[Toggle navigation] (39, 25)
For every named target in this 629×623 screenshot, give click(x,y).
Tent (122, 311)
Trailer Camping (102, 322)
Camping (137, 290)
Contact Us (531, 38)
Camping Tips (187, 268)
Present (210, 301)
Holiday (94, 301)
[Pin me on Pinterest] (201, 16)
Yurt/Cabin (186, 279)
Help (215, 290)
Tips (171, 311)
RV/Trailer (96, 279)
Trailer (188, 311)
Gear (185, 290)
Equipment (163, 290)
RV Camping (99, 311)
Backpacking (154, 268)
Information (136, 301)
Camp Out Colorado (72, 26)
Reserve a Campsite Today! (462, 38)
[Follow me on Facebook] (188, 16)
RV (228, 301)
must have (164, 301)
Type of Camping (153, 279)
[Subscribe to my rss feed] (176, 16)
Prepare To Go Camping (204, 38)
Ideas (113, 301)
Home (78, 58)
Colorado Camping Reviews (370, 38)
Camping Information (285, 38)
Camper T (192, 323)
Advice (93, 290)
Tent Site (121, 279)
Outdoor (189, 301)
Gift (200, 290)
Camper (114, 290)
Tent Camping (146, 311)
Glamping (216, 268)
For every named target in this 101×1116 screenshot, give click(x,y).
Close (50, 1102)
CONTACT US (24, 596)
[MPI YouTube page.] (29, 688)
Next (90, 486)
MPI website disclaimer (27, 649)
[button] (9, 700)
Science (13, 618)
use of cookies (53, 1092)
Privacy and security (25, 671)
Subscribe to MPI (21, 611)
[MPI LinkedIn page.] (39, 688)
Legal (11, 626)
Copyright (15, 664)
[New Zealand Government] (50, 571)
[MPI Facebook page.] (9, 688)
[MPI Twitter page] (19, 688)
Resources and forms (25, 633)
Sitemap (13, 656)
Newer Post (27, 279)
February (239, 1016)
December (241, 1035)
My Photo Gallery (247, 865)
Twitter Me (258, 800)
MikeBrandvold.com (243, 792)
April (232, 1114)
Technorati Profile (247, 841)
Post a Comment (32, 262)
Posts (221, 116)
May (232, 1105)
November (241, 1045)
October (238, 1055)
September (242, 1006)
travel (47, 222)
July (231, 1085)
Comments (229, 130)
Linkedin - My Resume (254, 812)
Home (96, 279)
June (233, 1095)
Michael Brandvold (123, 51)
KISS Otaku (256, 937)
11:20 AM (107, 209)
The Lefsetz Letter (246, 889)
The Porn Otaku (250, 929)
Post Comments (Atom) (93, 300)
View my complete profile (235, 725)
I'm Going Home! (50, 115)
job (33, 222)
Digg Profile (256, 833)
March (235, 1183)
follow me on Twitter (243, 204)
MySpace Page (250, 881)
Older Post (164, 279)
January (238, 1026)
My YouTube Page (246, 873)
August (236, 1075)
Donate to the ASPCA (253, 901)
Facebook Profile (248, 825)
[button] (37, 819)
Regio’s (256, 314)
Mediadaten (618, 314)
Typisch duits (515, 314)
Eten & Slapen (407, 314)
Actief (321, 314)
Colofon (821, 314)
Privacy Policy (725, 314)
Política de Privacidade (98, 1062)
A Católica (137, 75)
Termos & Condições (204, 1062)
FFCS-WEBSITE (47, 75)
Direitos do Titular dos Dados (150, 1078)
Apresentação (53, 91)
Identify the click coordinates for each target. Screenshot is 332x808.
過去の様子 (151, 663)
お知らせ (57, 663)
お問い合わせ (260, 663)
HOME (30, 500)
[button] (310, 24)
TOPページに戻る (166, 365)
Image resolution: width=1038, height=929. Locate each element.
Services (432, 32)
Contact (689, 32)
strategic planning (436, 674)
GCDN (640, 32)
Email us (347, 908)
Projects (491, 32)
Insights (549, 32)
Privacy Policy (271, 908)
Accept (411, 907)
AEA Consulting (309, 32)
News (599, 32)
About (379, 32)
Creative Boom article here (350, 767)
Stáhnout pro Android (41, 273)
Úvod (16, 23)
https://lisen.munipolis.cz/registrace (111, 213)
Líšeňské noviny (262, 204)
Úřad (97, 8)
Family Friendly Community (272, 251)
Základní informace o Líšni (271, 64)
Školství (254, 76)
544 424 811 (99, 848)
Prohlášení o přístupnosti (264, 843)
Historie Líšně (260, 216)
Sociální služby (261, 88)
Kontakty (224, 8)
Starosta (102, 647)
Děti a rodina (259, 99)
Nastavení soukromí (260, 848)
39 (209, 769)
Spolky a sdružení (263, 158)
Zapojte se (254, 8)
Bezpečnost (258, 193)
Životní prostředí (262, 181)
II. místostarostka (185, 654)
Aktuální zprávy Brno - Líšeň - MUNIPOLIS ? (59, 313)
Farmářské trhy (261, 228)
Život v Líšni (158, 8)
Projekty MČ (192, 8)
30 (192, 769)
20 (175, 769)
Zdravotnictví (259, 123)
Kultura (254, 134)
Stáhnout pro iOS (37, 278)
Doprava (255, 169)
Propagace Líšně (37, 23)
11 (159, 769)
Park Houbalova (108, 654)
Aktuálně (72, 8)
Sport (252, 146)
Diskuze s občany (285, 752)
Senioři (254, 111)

DO THIS.
Update the records starting at the beginning and ending at the line containing "Glamping (216, 268)" by replacing "Colorado" with "Utah" throughout. Reproduce only those lines, with everything else unchanged.

WRITTEN SOLUTION.
[Toggle navigation] (39, 25)
For every named target in this 629×623 screenshot, give click(x,y).
Tent (122, 311)
Trailer Camping (102, 322)
Camping (137, 290)
Contact Us (531, 38)
Camping Tips (187, 268)
Present (210, 301)
Holiday (94, 301)
[Pin me on Pinterest] (201, 16)
Yurt/Cabin (186, 279)
Help (215, 290)
Tips (171, 311)
RV/Trailer (96, 279)
Trailer (188, 311)
Gear (185, 290)
Equipment (163, 290)
RV Camping (99, 311)
Backpacking (154, 268)
Information (136, 301)
Camp Out Utah (72, 26)
Reserve a Campsite Today! (462, 38)
[Follow me on Facebook] (188, 16)
RV (228, 301)
must have (164, 301)
Type of Camping (153, 279)
[Subscribe to my rss feed] (176, 16)
Prepare To Go Camping (204, 38)
Ideas (113, 301)
Home (78, 58)
Utah Camping Reviews (370, 38)
Camping Information (285, 38)
Camper T (192, 323)
Advice (93, 290)
Tent Site (121, 279)
Outdoor (189, 301)
Gift (200, 290)
Camper (114, 290)
Tent Camping (146, 311)
Glamping (216, 268)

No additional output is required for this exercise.